JANUARY/FEBRUARY/MARCH 2007, #176

Clearing the Mind and the Clutter

By Beverly Taylor

Beverly Taylor is an author, teacher and speaker, and Director of the Easy Key to Life Center. She is certified in Advanced Hypnotherapy, Transformational Healing Method™, Medical Hypnotherapy, Stress Management, and Habit Control. Find this longtime lister under OPEN EXCHANGE’s Hypnotherapy category.

In 2003, I initiated a study to investigate the use of hypnotherapy to help people reduce clutter in their lives. The study began with 48 people who had struggled with a high level of clutter for the majority of their lives or who became cluttered after a life-changing event.

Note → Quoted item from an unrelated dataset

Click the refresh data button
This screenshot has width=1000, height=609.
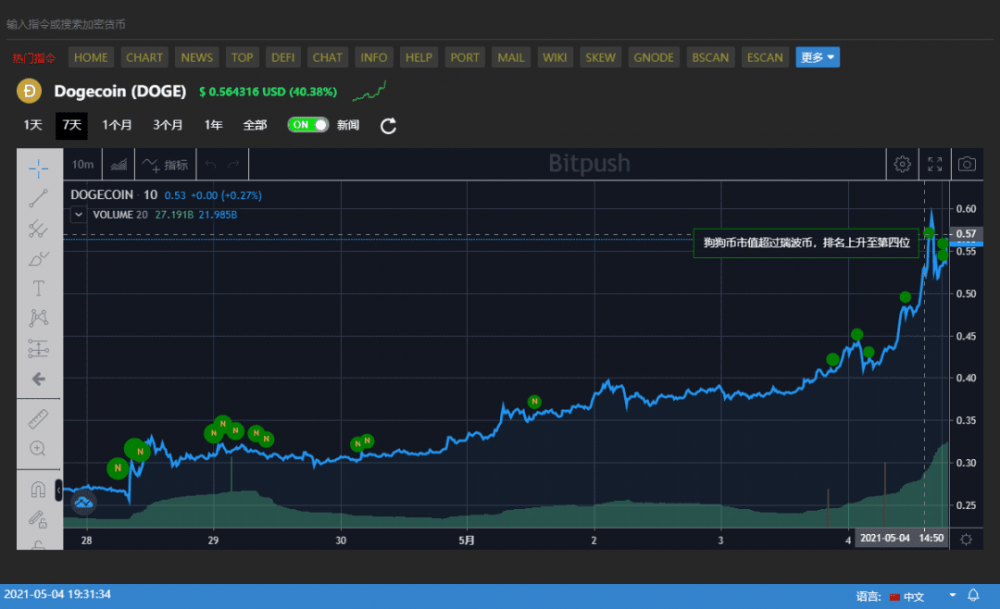tap(388, 125)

Of the participants in my study, 35% became cluttered as children, 52% as young adults, and 13% as adults. In addition, some became cluttered after a specific event or issue: 8% moving to a smaller home, 6% becoming a caretaker of a person or animal with a chronic illness, 4% one’s own chronic illness, 4% a business trauma, and 2% death of a spouse.

Many people are born into a family where one parent is cluttered. Then, the behavior can be learned from the parents. In the study, 40% of the participants’ mothers were cluttered, 21% fathers, 8% both mother and father, and 48% neither parent. Some had siblings who were cluttered and others not cluttered. Another way to look at it is that the parents may not have taught organizational behavior. In my study, I found two forms of this, 1) a parent didn’t teach cleaning up and often ignored the child’s clutter, and 2) the parent would yell at the child to clean up (or similar emotional abuse), but not spend the time gently instructing the child.

Common characteristics of cluttered people are:

* High creativity and superior intelligence.
* Frequent feelings and thoughts of depression, overwhelm, perfectionism, negative self-talk, embarrassment, shame, low self-esteem, self-blame, anger, resentment, defensiveness, indecisiveness, avoidance, fears, and/or anxiety. The high desire for perfectionism can result in the person being overwhelmed by not having the time to do it “right” and then experiencing an emotional paralysis.
* Compulsive spending/shopping or other methods of obtaining “things.”
* Fear and inability to discard items. The main fear is often being afraid of making a mistake, such as throwing something away that might be needed later, filing something requiring action and forgetting it, and not remembering where something was filed. The fear of making a mistake often is due to childhood emotional abuse and creates a paralysis in the affected individual.
* Time management issues. Procrastination is very common. Being chronically late is also common. Often, the clutterer will get involved in many activities due to an attempt to avoid the emotional pain from the clutter, to gain positive feelings, and/or to satisfy the high level of interests.
* Money management problems can include compulsive buying, gambling, paying bills late, and having trouble putting the paperwork together for taxes.
* Being loners or living alone (clutter often gets in the way of relationships).
* Being overweight or having compulsive eating habits.
* Tendency to be heavy recyclers.
* Possible high desire to help others, such as buying, finding, or storing things for them.
* Having a chronic illness/disability or being a caretaker for someone with a chronic illness.
* OCD and ADD may also be present.

Hypnotherapy can help to reduce clutter. Harvard University and other institutions have discovered that the conscious mind uses only 6 to 12% of our brain power, while the subconscious mind uses 88 to 94% of our brain power! Since will power is part of the conscious mind, will power works only if the subconscious mind is in agreement. Therefore, the secret is to make changes at the subconscious level. And hypnosis is the easiest method for communicating with the subconscious mind and making this happen.

I created a unique, highly successful program and book, Clutter to Clarity™, which uses hypnotherapy to help people remove the clutter in their lives. The secret to the program’s success is in helping participants be gentle to themselves,

* be non-judgmental,
* take continuous baby steps to clean up, and
* remove emotional obstacles from the subconscious mind.

For some, success included finally throwing out stacks of newspapers saved for years. For others, it entailed completing projects left unfinished for years. One woman removed 75 bags of clutter from her bedroom. “Clutter to Clarity™ has created exciting, wonderful results!